PROMPT
When you reach the line that contains "Where should I" in the data below, start reproducing lines exactly, and stop after the line that contains "Click the echoed input value number".

MATERIAL SUPPLIED

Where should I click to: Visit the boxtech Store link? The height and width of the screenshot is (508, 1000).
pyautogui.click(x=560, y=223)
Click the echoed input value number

* * *

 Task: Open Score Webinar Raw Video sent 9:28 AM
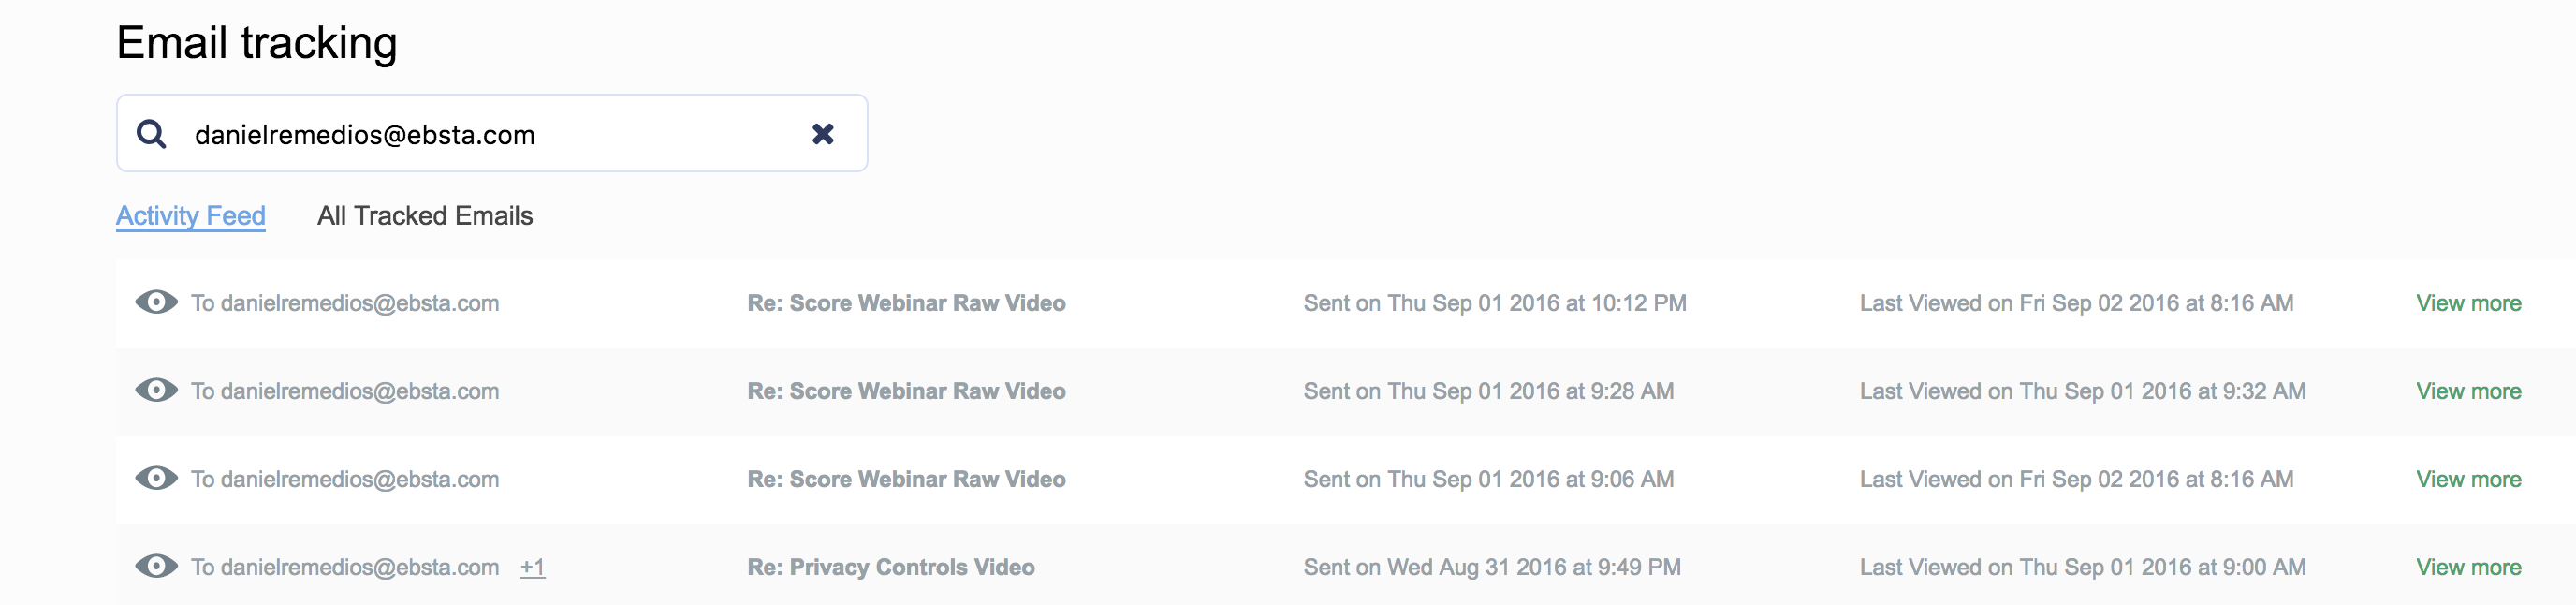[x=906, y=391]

---

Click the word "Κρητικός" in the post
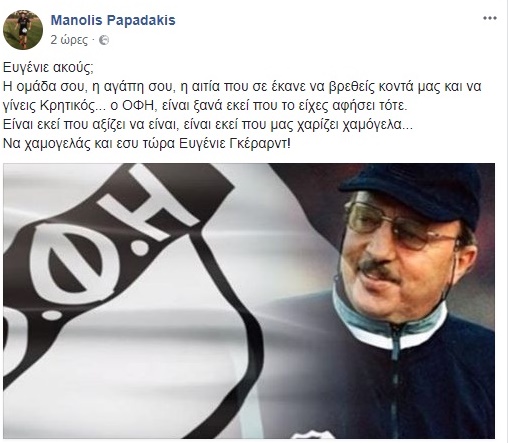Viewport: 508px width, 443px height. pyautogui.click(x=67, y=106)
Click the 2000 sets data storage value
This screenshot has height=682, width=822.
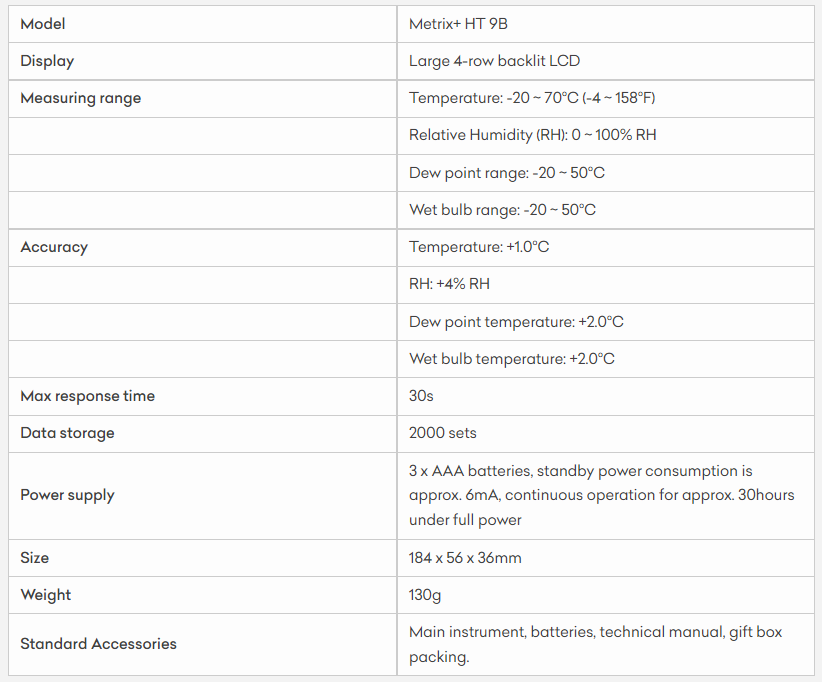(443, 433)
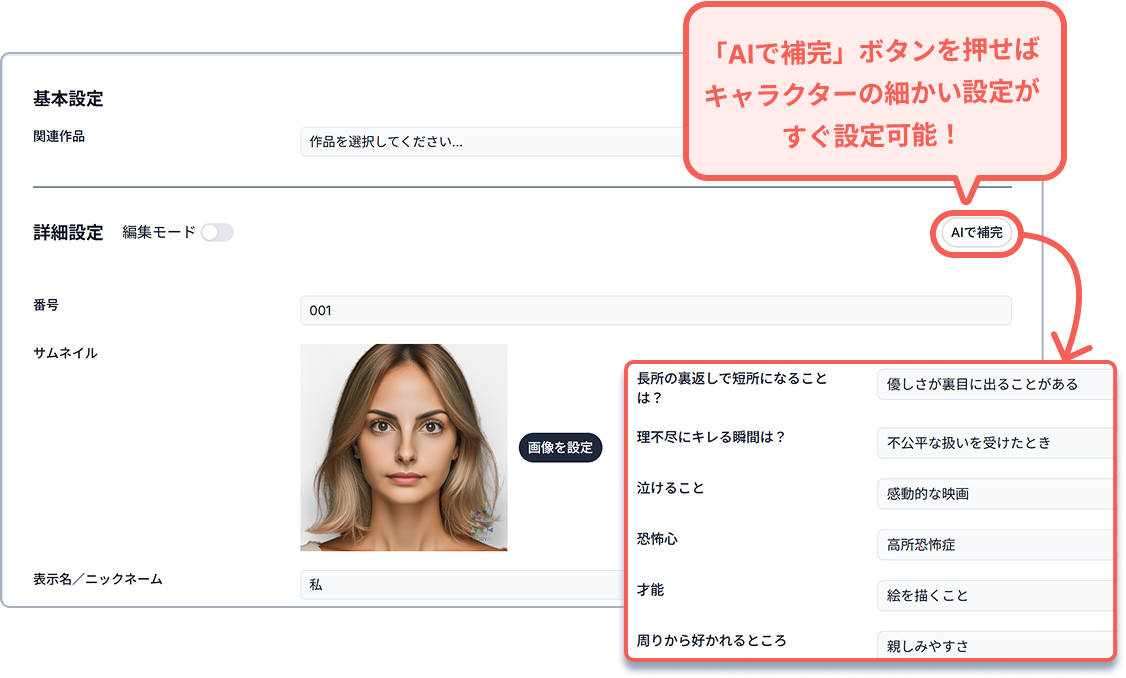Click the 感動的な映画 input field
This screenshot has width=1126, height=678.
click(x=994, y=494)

ANSWER AREA
Where should I click to: Visit the boxtech Store link? The height and width of the screenshot is (508, 1000).
pyautogui.click(x=560, y=223)
Click the echoed input value number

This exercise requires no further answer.